El discurso del odio siempre es repudiable en política pero ofrece oportunidades que deben aprovecharse.
La condena generalizada a los posicionamientos políticos del precandidato presidencial republicano, Donald Trump, debe ir más allá de la crítica coyuntural. Es la oportunidad para los estadunidenses de provocar un mejor trato a las minorías que potencian su motor económico, así como para países similares al nuestro, de empujar avances por la vía diplomática en una agenda de mayor corresponsabilidad en el crecimiento y la seguridad de Norteamérica.
Las ofertas políticas basadas en la intolerancia abaratan el debate público, sea éste la discusión de una plataforma electoral o de un programa gubernamental. El discurso del odio desvía la atención de los temas de fondo, e impide tanto identificar alternativas de política pública con fundamento en altos criterios técnicos, como construir los consensos necesarios entre partidos y grupos sociales para su correcta instrumentación.

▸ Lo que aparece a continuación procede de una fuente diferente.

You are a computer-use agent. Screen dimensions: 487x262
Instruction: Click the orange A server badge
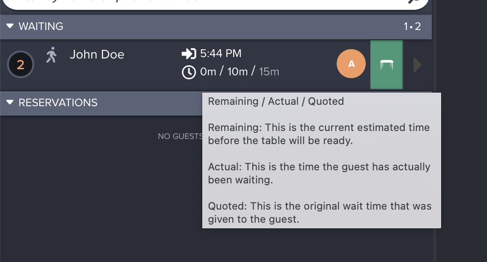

Ante el racismo e intolerancia del candidato puntero en la contienda republicana, no debe sorprender la baja calidad del debate observado en las últimas semanas que ha atrapado la narrativa de sus principales contendientes. A la preocupación legítima de los norteamericanos sobre asuntos tan relevantes —que van desde su sistema de salud o la recuperación económica, hasta su seguridad nacional frente a los extremismos ideológicos movilizados en células promotoras de la violencia y el terror—, los republicanos les responden con insultos y comentarios vulgares en los momentos de contraste de propuestas. El demócrata Bernard Sanders se equivoca también con su crítica frontal al libre comercio y a los tratados impulsados por Estados Unidos. En su desesperación ante los amplios márgenes que le separan de conseguir la candidatura presidencial, el senador por Vermont empieza a hacer más radical su discurso —agresivo ante la mujer que domina el proceso de selección interna— y ahora apuesta por hacer valer ante la opinión pública los criterios en favor del aislamiento de la primera potencia mundial.
El discurso del odio empobrece la discusión pero, como si fuera su propio antídoto, también contribuye a hacer visibles los espacios de oportunidad para mitigar los riesgos futuros y revertir situaciones presentes de injusticia e iniquidad. Ello se debe a que en los contextos democráticos, el voto, la política pública y otros mecanismos de participación social son instrumentos que motivan la movilización de agentes políticos o sociales para cerrarle la puerta al futuro de la exclusión.
Ahora bien, la pobreza discursiva de Donald Trump nos ha hecho ver la amenaza vigente de la xenofobia, el racismo y la intolerancia. Sería deseable que la comunidad latina residente en Estados Unidos, de la mano de otras minorías, conformara un sólido bloque de opinión pública para, desde lo interno, forzar a la aprobación de una reforma migratoria integral que amplíe los márgenes de justicia a quienes con su trabajo han contribuido a la prosperidad de ese país. El propio partido republicano empieza a ser consciente de los costos de dejar florecer entre su electorado, posturas políticas adversas a la conciliación por lo que un cambio radical de estrategia es previsible en los años por venir.
En lo externo, Donald Trump nos ha mostrado la tentación de sentar las bases del crecimiento mundial con base en la exclusión y la ocurrencia. Para México debe ser cada vez más claro que sólo mediante adecuados mecanismos de integración regional, de colaboración entre autoridades y entre sociedades de ambos países, es la vía más corta para alcanzar la prosperidad de las comunidades de Norteamérica. En este sentido, el entendimiento y los instrumentos de cooperación construidos en la última década, deben seguir su evolución firme. Alejarnos de ellos por un mandato irracional y unilateral, devendría en una parálisis económica y política de la que nadie, ni los mismos norteamericanos, saldrían beneficiados.
Valdría la pena preguntarse si el discurso extremista al que hoy recurren Donald Trump y Bernie Sanders es real o simplemente es oratoria de campaña. Lo que un candidato dice, puede distar mucho de lo que puede hacer una vez en el cargo. Si bien, los extremos del imaginario político son siempre llamativos, pocas veces se vuelven una realidad aplicable.